Cette affaire, comme d’autres qui laissent incrédules nos voisins tout en faisant écho à leurs propres obsessions, sert peut-être de prélude à une campagne européenne de séduction pour instaurer la politique d’immigration la plus répressive qu’on ait connue. Quelle meilleure démonstration, contre toute velléité de laisser entrer l’autre sans contrôle, que ce théâtre où les méchants Arabes et musulmans tiennent le rôle du déviant menaçant dont il faut empêcher toute tentative de franchir les hautes barrières érigées autour de notre monde civilisé, si bien incarné par Rachida et Nicolas. Car pour celles et ceux qui sont « issus d’ailleurs », « issus des minorités visibles » ou encore « issus de l’immigration », le prix de l’« intégration » sera élevé : il leur faudra approuver une politique d’immigration de plus en plus indigne et violente, à l’intérieur comme à l’extérieur du royaume des libertés. C’est à cette condition exorbitante qu’ils pourront faire valoir leur droit de tirage citoyen et leurs revendications d’égalité « des chances ». Pourtant, les candidats à l’estampillage « vrai Français » se pressent déjà aux portes, assurant le succès de cette honteuse politique du chiffre et augurant de sombres lendemains, auxquels des résistances s’opposent déjà.
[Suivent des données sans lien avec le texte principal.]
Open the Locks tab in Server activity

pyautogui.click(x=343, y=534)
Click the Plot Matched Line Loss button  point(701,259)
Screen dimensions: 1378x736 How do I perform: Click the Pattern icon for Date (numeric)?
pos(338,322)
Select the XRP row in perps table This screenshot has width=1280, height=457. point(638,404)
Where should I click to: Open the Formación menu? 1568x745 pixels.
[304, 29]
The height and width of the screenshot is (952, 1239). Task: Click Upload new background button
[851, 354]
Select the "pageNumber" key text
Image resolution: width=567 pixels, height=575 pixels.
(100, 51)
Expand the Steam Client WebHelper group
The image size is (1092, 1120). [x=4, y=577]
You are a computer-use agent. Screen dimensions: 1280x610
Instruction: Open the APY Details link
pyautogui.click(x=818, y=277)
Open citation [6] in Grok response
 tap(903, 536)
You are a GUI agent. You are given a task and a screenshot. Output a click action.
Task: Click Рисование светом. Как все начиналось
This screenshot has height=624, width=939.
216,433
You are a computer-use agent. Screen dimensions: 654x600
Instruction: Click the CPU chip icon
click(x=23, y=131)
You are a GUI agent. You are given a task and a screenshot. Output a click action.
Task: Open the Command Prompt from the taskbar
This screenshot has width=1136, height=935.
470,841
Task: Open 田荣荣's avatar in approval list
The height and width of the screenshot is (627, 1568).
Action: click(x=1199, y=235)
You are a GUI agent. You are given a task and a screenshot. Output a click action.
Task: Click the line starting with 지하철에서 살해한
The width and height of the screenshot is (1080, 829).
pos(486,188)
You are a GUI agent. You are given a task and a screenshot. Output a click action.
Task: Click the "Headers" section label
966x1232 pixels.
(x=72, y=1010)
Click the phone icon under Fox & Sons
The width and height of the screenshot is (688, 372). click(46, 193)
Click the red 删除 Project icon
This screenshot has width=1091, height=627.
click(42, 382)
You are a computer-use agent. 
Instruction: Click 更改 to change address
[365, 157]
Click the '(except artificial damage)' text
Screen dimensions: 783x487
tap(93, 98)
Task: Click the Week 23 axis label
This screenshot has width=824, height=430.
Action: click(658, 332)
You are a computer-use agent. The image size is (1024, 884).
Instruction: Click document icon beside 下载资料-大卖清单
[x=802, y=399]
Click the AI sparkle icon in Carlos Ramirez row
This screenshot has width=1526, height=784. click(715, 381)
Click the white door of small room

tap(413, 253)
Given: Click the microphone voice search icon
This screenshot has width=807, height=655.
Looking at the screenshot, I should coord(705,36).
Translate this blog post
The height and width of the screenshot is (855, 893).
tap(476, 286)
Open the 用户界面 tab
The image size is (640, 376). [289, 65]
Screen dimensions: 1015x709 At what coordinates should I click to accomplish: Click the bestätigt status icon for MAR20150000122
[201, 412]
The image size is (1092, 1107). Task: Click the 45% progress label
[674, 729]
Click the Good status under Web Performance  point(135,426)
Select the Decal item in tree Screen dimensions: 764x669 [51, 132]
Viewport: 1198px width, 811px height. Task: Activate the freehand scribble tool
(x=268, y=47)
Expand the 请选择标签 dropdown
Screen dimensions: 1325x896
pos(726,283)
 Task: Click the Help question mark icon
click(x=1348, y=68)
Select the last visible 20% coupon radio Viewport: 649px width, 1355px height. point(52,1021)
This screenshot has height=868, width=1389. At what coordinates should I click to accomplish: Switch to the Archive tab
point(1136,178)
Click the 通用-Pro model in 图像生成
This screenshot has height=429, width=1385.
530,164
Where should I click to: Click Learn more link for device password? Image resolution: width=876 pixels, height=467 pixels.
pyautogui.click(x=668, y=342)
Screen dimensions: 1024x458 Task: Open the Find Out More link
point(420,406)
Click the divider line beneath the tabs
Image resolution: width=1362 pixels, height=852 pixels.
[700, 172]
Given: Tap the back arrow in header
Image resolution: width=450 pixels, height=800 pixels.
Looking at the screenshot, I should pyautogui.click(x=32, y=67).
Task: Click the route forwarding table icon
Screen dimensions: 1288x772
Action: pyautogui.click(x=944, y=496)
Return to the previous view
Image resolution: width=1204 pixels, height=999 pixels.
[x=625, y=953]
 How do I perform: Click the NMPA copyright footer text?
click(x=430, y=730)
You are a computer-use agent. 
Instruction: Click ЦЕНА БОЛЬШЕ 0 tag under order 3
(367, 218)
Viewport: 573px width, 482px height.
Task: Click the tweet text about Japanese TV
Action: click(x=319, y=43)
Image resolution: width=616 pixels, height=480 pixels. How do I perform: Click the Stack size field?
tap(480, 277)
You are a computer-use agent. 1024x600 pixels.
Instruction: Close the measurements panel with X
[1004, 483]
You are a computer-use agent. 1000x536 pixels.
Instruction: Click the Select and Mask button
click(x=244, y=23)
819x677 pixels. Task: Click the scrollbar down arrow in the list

Il n’est pas simple de parler contre lorsqu’on ne parvient plus à partager quoi que ce soit avec ses adversaires, pas même des divergences de vue. Il est plus encore impossible de rester silencieuse devant leurs manœuvres. C’est en réponse à ce dilemme que je tente d’inventer avec d’autres, tous les autres, une réponse qui soit politiquement et humainement viable. Pour l’heure, il demeure périlleux de poser une alternative radicale qui ne soit pas prise pour une capitulation devant des bavardages intempestifs et corrosifs. Reste le risque de la parole sans tutelle ni ascendant, semant le trouble et le désordre.

[^2]: le texte de Nacira Guénif-Souilamas a été écrit avant l’annonce de la « disgrâce » de la garde des Sceaux.